DIABETES MELITUS (DM) atau yang dikenal dengan KENCING MANIS adalah keadaan tingginya kadar gula dalam darah (hiperglikemi kronis) disertai dengan kelainan lain yang disebabkan oleh gangguan hormonal (Insulin). Adapun hormon insulin sendiri dibutuhkan oleh tubuh untuk membantu penyerapan gula (glukosa) dari usus dan kemudian disimpan di hati.

DM dapat diderita baik oleh dewasa maupun anak. Namun demikian terdapat kelompok yang beresiko tinggi untuk menderita DM, yaitu: Dewasa tua > 40 tahun, Obesitas, penderita Tekanan darah tinggi, Riwayat keluarga DM, Riwayat kehamilan dengan berat badab bayi > 4 kg, Riwayat DM pada kehamilan dan Dislipidemia (ketidak seimbangan kadar lemak dalam darah).

Apa sajakah gejala DIABETES MELLITUS?

DM memiliki gejala khas berupa :
– Banyak makan (polifagi)
– Banyak buang air kecil (poliuri)
– Banyak minum (polidipsi)
– lemas dan berat badan menurun

Adapun gejala lain yang mungkin dikeluhkan adalah kesemutan/baal, gatal/bisul/luka yang tidak sembuh-sembuh, mata kabur, impotensi pada pria, gatal pada daerah vagina ataupun keputihan.
Dalam jangka waktu lama, penderita DM dapat mengalami komplikasi berupa Koma, neuropati diabetic, diabetic foot, dan rentan terhadap infeksi (gusi berdarah, ISK, TB paru).

Bagi kelompok yang beresiko tinggi maupun pembaca yang merasakan gejala khas DM, maka dianjurkan untuk melakukan Pemeriksaaan penyaring berupa pemeriksaan Gula Darah Sewaktu dan Gula Darah Puasa. Dikatakan menderita DM bila Gula Darah Sewaktu > 200 mg/dl dan Gula darah puasa > 120 mg/dl.
Untuk kelompok resiko tinggi yang hasilnya negatif, maka pemeriksaan sebaiknya diulang setiap tahun, sementara untuk usia > 45 tahun tanpa faktor resiko maka pemeriksaan diulang tiap 3 tahun.

Apa yang harus dilakukan penderita DIABETES MELLITUS?
Tujuan jangka pendek adalah menghilangkan keluhan / gejala, sementara tujuan jangka panjang adalah mencegah timbulnya komplikasi.

Adapun cara menormalkan kadar gula, lemak dan insulin berupa:

1. Perencanaan makanan ( meal planning)
Standar yang dilanjutkan adalah santapan dengan komposisi seimbang berupa karbohidrat 60%-70%, protein 10-15% dan lemak 20-25%.
2. Latihan jasmani
Dianjurkan latihan jasmani teratur 3-4x/minggu selama ┬▒30 menit, yang bersifat Continues, Rhytmical, Interval, progressive dan endurance training.
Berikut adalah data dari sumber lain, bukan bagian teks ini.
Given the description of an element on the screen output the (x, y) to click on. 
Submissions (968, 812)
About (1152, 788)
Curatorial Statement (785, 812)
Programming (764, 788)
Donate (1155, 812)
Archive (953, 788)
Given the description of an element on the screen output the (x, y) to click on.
Latihan yang dapat dijadikan pilihan : jalan kaki, jogging, renang, bersepeda dan mendayung.
3. Obat

Jika pasien telah melakukan pengaturan makanan dan kegiatan jasmani yang teratur tapi kadar glukosa darah masih belum baik, maka hubungi dokter guna pemakaian obat untuk DM.

Pada penderita DM, hal yang perlu diwaspadai adalah kemungkinan timbulnya Hipoglikemi.

Hipoglikemi  terjadi karena ketidak-mampuan tubuh untuk memproduksi glukosa akibat penurunan bahan pembentuk glukosa, penyakit hati ataupun ketidak seimbangan hormonal ( insulin). Adapun gejalanya terbagi menjadi 2 fase. Fase I berupa gemetaran, keluar banyak keringat, tremor, jantung berdebar dan rasa lapar. Pada fase ini pasien masih sadar sehingga dapat mengambil tindakan. Tindakan yang dianjurkan adalah meminum larutan gula 10-30 mg atau makan permen. Fase II berupa pusing, pandangan kabur, penurunan kesadaran, kejang dan koma. Bila mengalami ini, bawalah segera kerumah sakit untuk diberikan pertolongan.